« Solidaire sans se mettre en danger » : ils ont appris à réagir face au harcèlement en conditions réelles dans un bus à Nice
Marlène est assise près de la fenêtre. En face, une passagère se penche : « Ouais t’es belle, donne-moi ton Insta. » Le ton monte, insistant. Personne ne bouge, jusqu’à ce qu’Omar, 15 ans, se lève et s’interpose. La scène est jouée, mais le malaise est bien réel. Ce mercredi 16 septembre 2026, place Garibaldi, un bus Lignes d’Azur a servi de décor à la 4e édition du Serious game « Réagir peut tout changer ! », organisé par l’association Alter Égaux.
Le principe repose sur le théâtre forum : des comédiens jouent une scène de harcèlement et les participants (répartis en groupes de 5 à 10 personnes), doivent intervenir en temps réel. Chaque session dure 45 minutes. C’est Maéva Beauvais, chargée de mission prévention du sexisme de l’association Alter Égaux et coordinatrice de l’animation, qui a distribué les cartes avec un « rôle » défini par rapport à la méthode des 5D et qui explique ensuite la démarche à utiliser pour intervenir.
Si l’exercice existe, c’est qu’il répond à un constat chiffré. Selon une enquête menée par Alter Égaux en 2022, sur le sexisme dans les transports en commun des Alpes-Maritimes, six femmes sur dix disent avoir été concernées.
Plus frappant : 88 % des témoins de violences sexistes et sexuelles ne réagissent pas. Un chiffre qui s’explique en partie par un effet de groupe bien documenté : plus il y a de témoins à une scène, moins chacun se sent responsable d’agir. « Si les autres ne sont pas intervenus, pourquoi moi j’interviendrais », livre Maéva pendant l’animation.
Bertrand Gasiglia, président de la Régie Ligne d’Azur, rappelle qu’un incident s’est produit, la semaine précédente, dans un tramway Niçois, sans qu’aucun témoin n’intervienne. Un rapport de force existe également dans les profils : 99 % des agresseurs identifiés sont des hommes. L’animation souligne que les femmes témoins ont tendance à intervenir dès les premiers échanges verbaux, quand les hommes attendent généralement un premier contact physique.
La méthode des 5D
Pour intervenir sans se mettre en danger, l’association enseigne la méthode dite des « 5D » : Distraire, Diriger, Documenter, Dialoguer, Déléguer.
L’intervention physique directe sur l’agresseur, est présentée comme risquée et déconseillée sous réserve d’une escalade d’agressivité.

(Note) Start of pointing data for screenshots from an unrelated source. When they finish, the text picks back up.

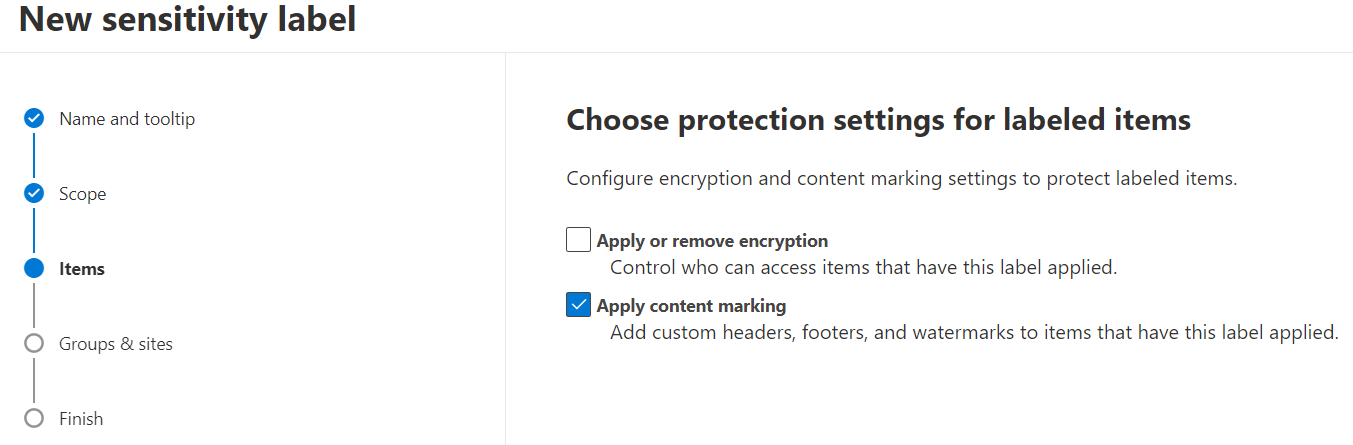Click the 'Apply or remove encryption' label text

click(712, 241)
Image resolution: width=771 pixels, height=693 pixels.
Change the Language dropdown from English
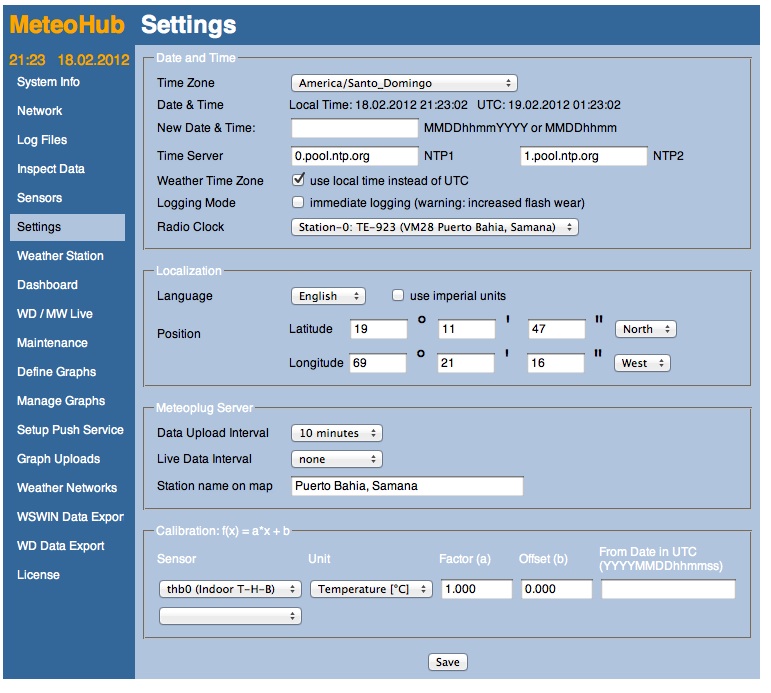(x=328, y=296)
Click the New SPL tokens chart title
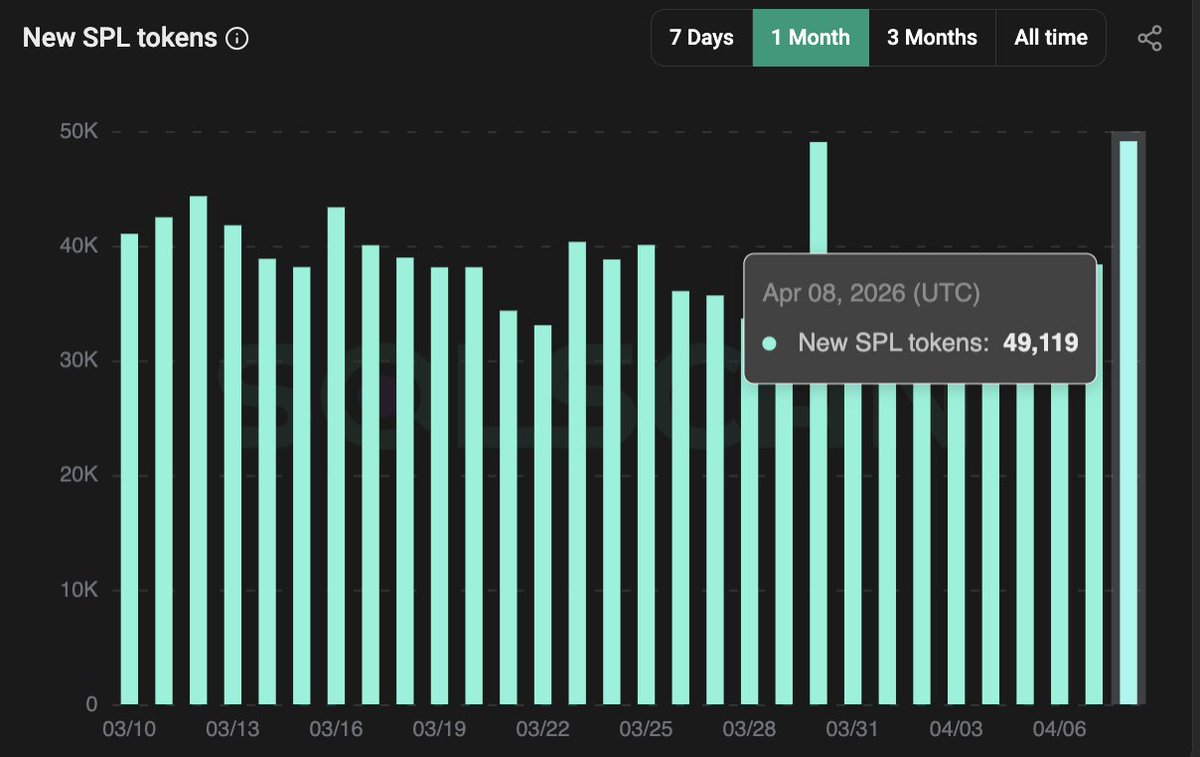This screenshot has width=1200, height=757. point(120,38)
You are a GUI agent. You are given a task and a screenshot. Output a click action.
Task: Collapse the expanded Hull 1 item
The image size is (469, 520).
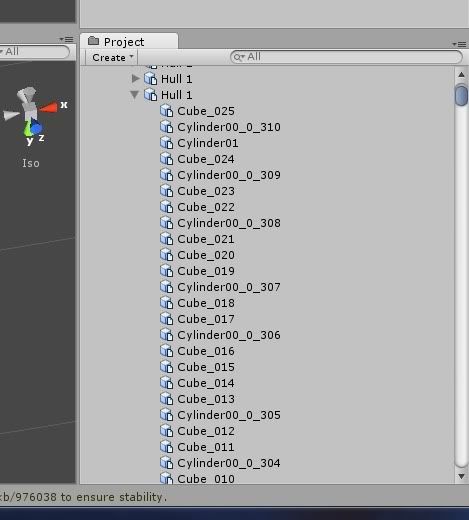pyautogui.click(x=134, y=95)
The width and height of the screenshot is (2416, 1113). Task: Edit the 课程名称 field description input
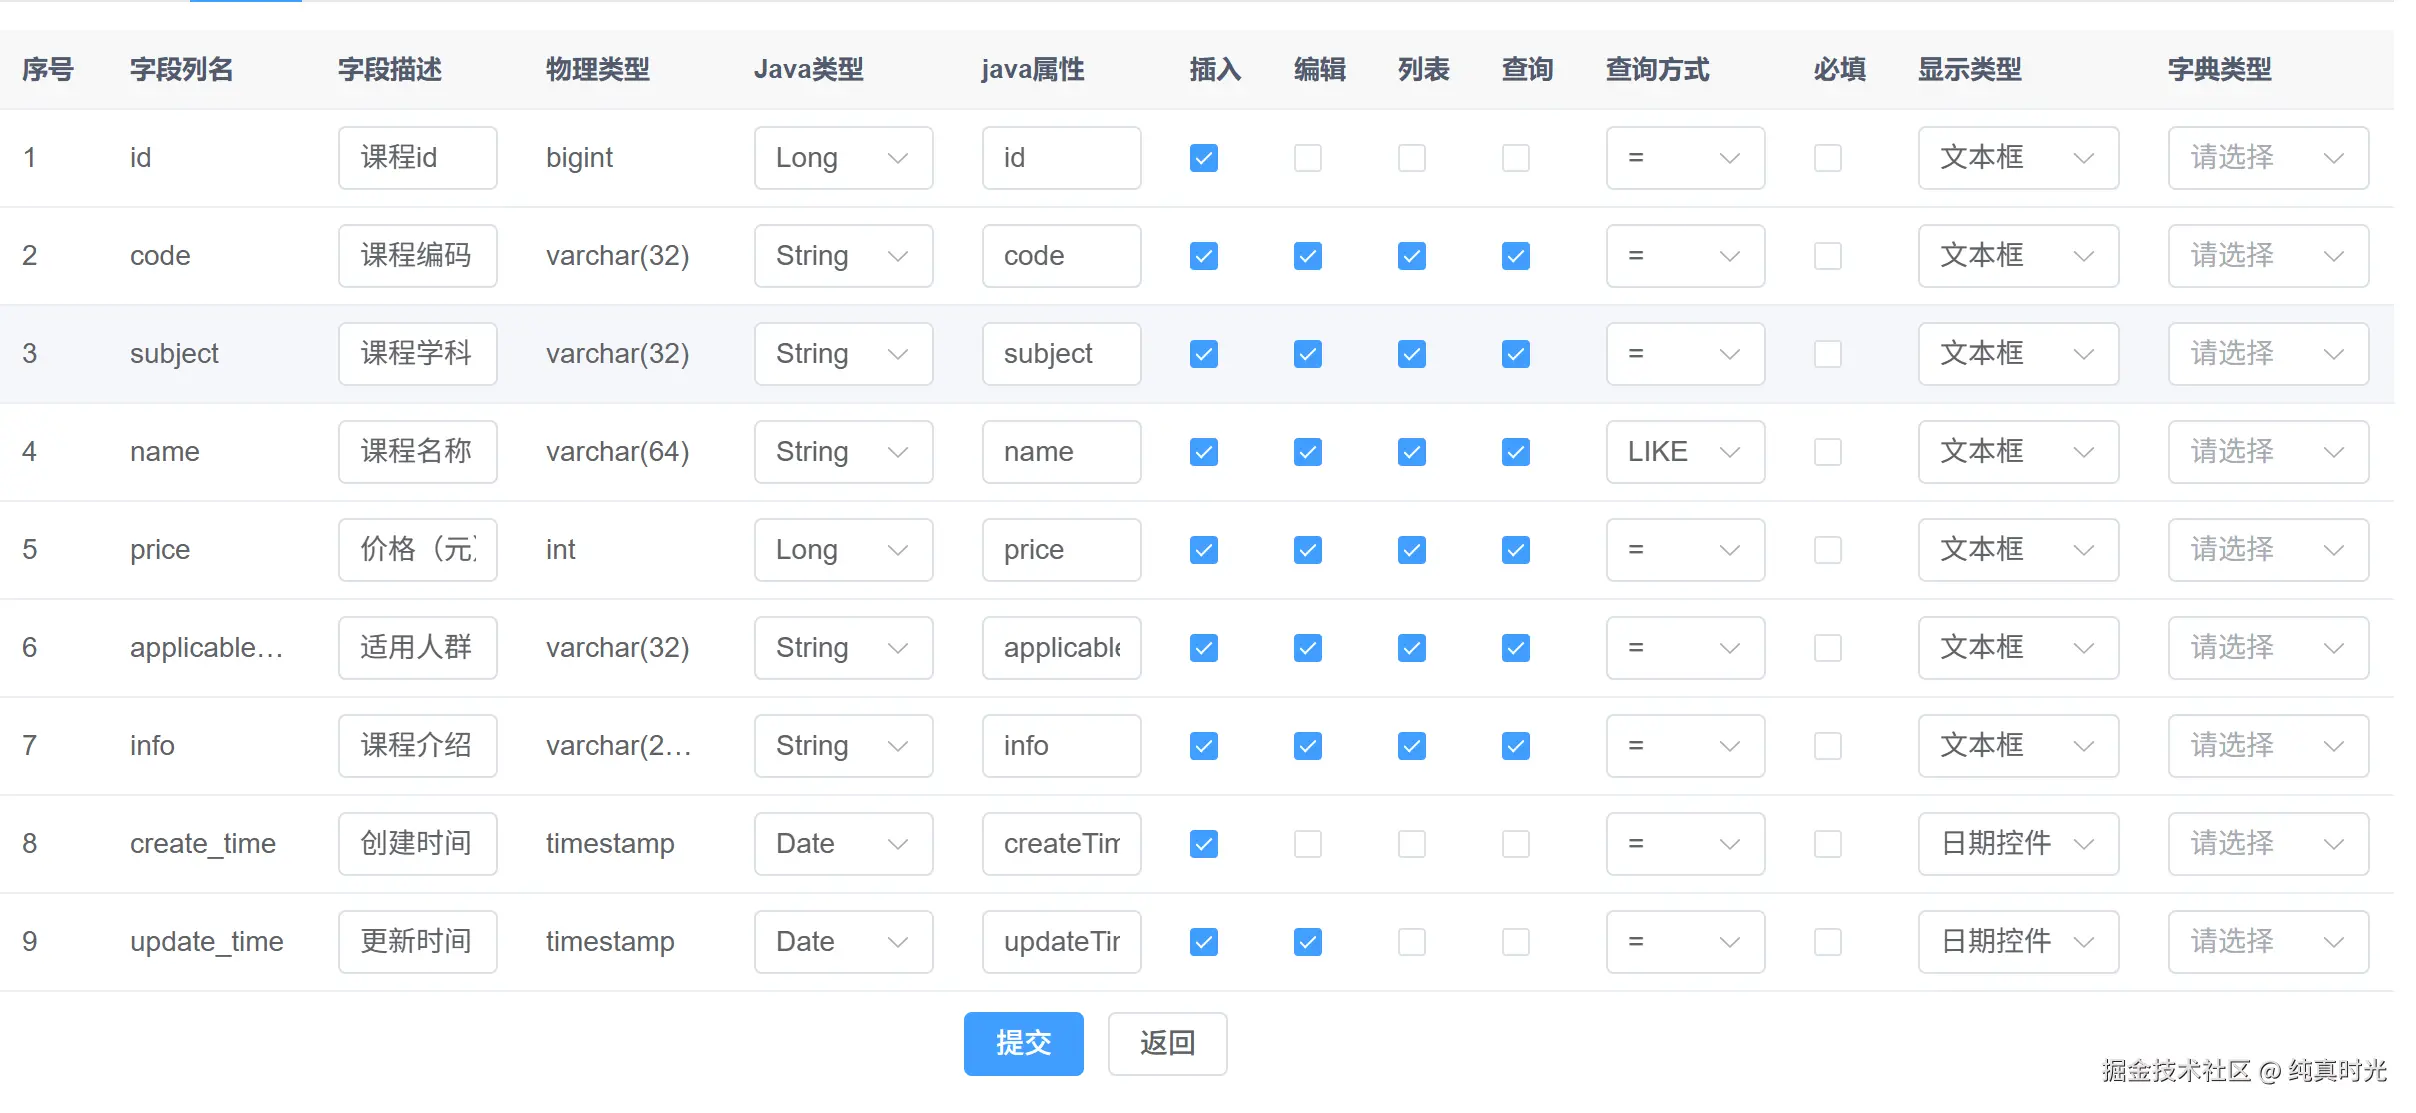(417, 451)
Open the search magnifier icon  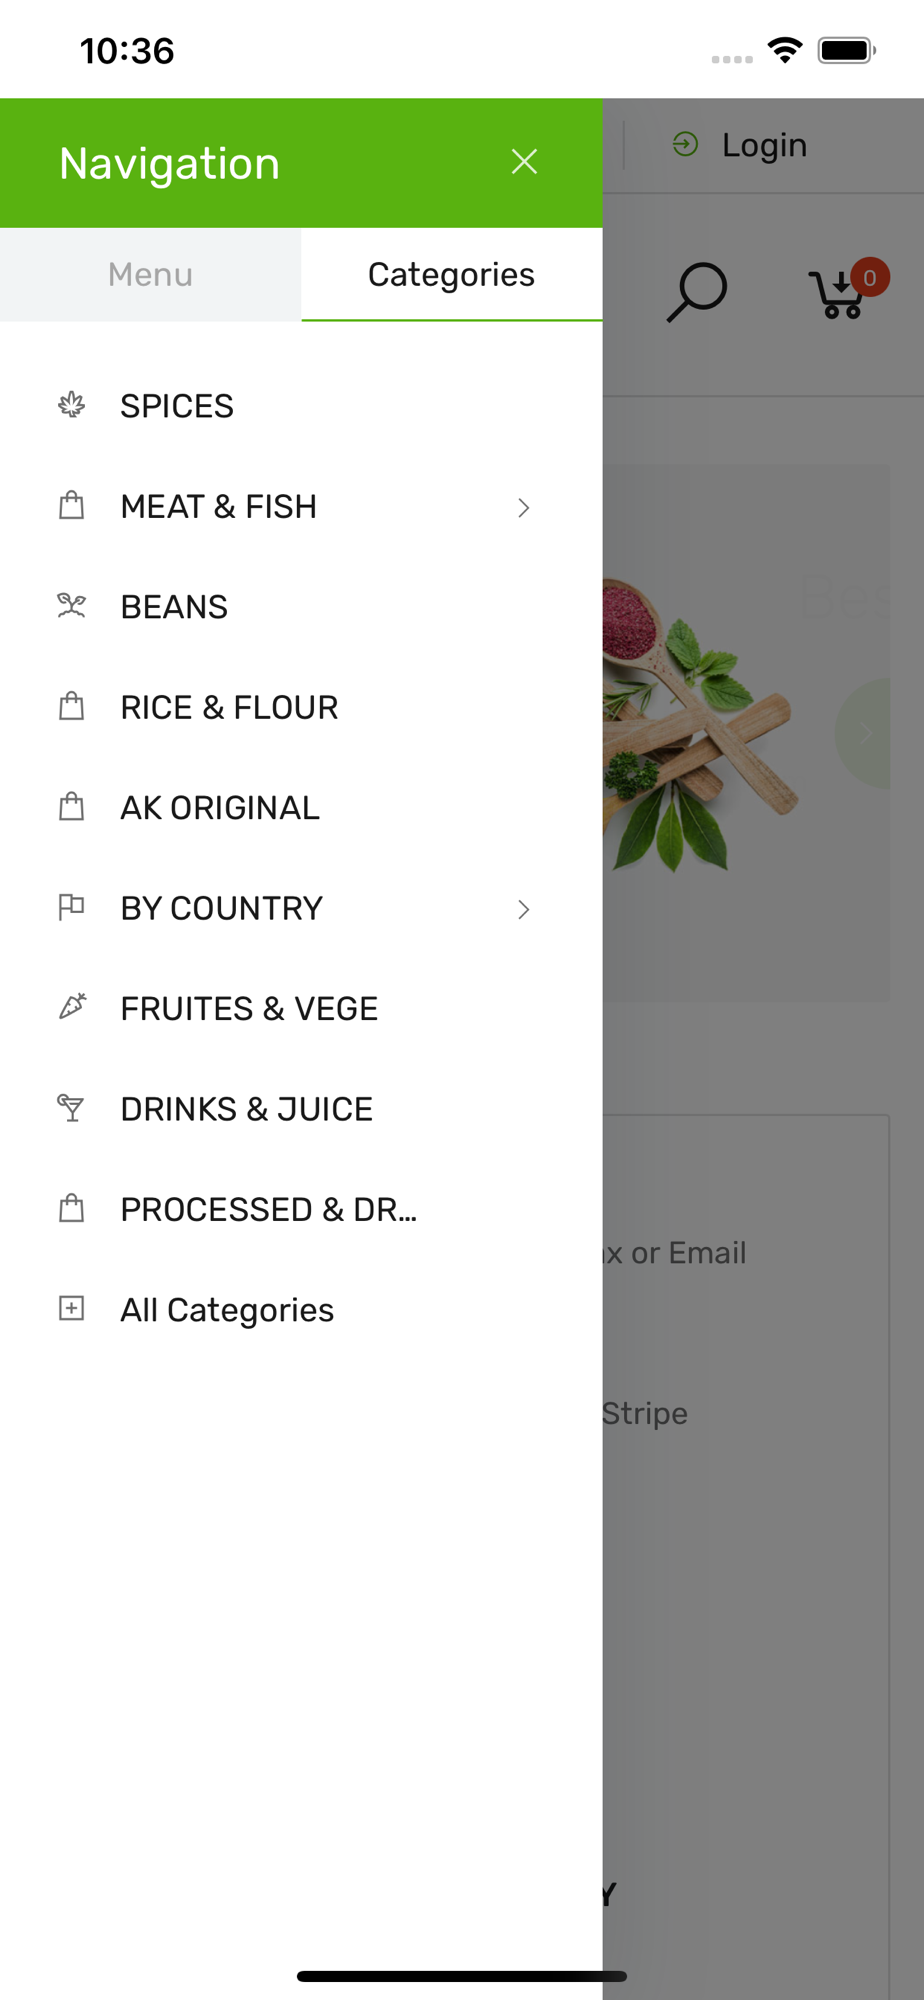tap(696, 291)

Venir à deux est jugé plus sûr, car cela rééquilibrerait le rapport de pouvoir.
Dans le bus, après le tirage des cartes, c’est Omar qui a choisi de s’interposer. « C’était en pleine immersion, j’ai bien aimé », confie l’adolescent, venu avec un groupe de camarades encadré par leur éducateur. Il ajoute avoir appris « des nouveaux trucs », notamment que la plupart des interventions passent par la parole plutôt que par le contact physique : « J’essaierai d’attirer l’attention autour de lui, je crierai fort. » Un autre camarade résume plus sobrement son ressenti : « Le fait que quelqu’un d’autre y aille, ça m’a aidé aussi. »
Et après la scène ?
L’animation ne s’arrête pas à l’intervention elle-même. Soutenir la victime, une fois la situation désamorcée et prévenir le conducteur font partie du protocole enseigné. Des actions qui peuvent être menées grâce à l’existence d’un bouton d’appel d’urgence dans les tramways et à la présence d’agents chargés du contrôle et de la protection dans les transports niçois.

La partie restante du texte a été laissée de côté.